ANSWER: I see two parts in your question:

a) Is collinear distribution of 4 anchor rods in compliance with Clause 25.2 of S16? The requirement for a minimum of 4 anchor rods aims to ensure erection safety. The rods should be positioned to provide an adequate lever arm against overturning in more than one direction. Clause 25.2 of S16-14 specifies 4 non-collinear rods per column, unless special precautions are taken.

b) Does Clause 25.2 apply to a structure that has been completed and in service? No, it is an erection safety requirement.

QUESTION: (FALL2013) When anchor bolts are used to transfer lateral shear in a column base, what is the maximum hole size permitted? I have come across a guide in the literature recommending a maximum hole diameter of 1/16” larger than the anchor bolt diameter but the contractors demand much larger holes.

ANSWER: Typically, a shear lug(s) is used to transfer large shear forces between a column base and the footing. Anchor rods are also used, generally to transfer smaller shear. Use of standard hole size for bolts, or 1/16” hole clearance, is not a practical solution as larger holes are necessary in order to accommodate anchor rod installation tolerances, etc. In that case, appropriately designed washers with standard holes are field-welded to the base plate in the erected position to transfer the shear forces. It has been reported in research studies that these anchor rods are subjected to bending as well as shear and any tension where present.

QUESTION: (SUMMER2013) Is there a standard for anchor bolts?

ANSWER: Yes, ASTM F1554 covers three grades of anchor bolts: Grade 36 (248 MPa), Grade 55 (380 MPa) and Grade 105 (724 MPa).The vast majority of anchor bolts (or anchor rods as defined in CSA S16-09) are used to position, level and secure base plates for concentrically loaded gravity columns.
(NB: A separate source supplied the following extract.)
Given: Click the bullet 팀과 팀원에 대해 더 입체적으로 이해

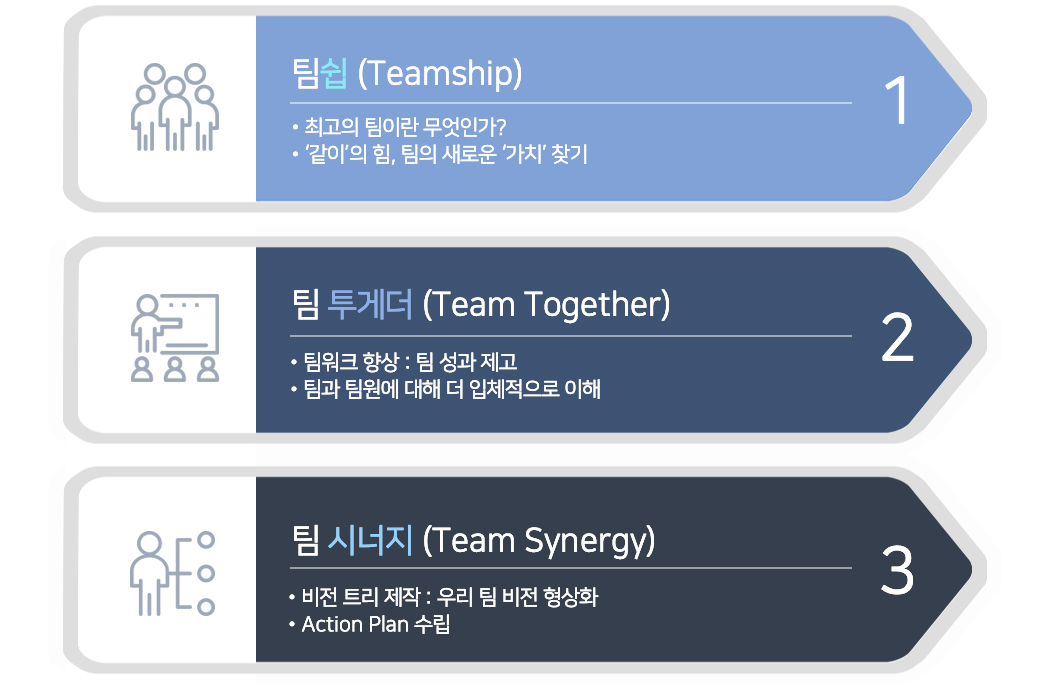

Fabricators have traditionally supplied these anchor rods manufactured from round bar stocks produced to ASTM A36 (or CSA G40.21 300W). Since the introduction of ASTM F1554, Grade 36 products fill this role.Grades 55 and 105 are produced to meet higher specified strengths. In addition, when specified in the purchased order as a ‘supplementary requirement,’ they are supplied to meet specific Charpy notch-toughness with test values.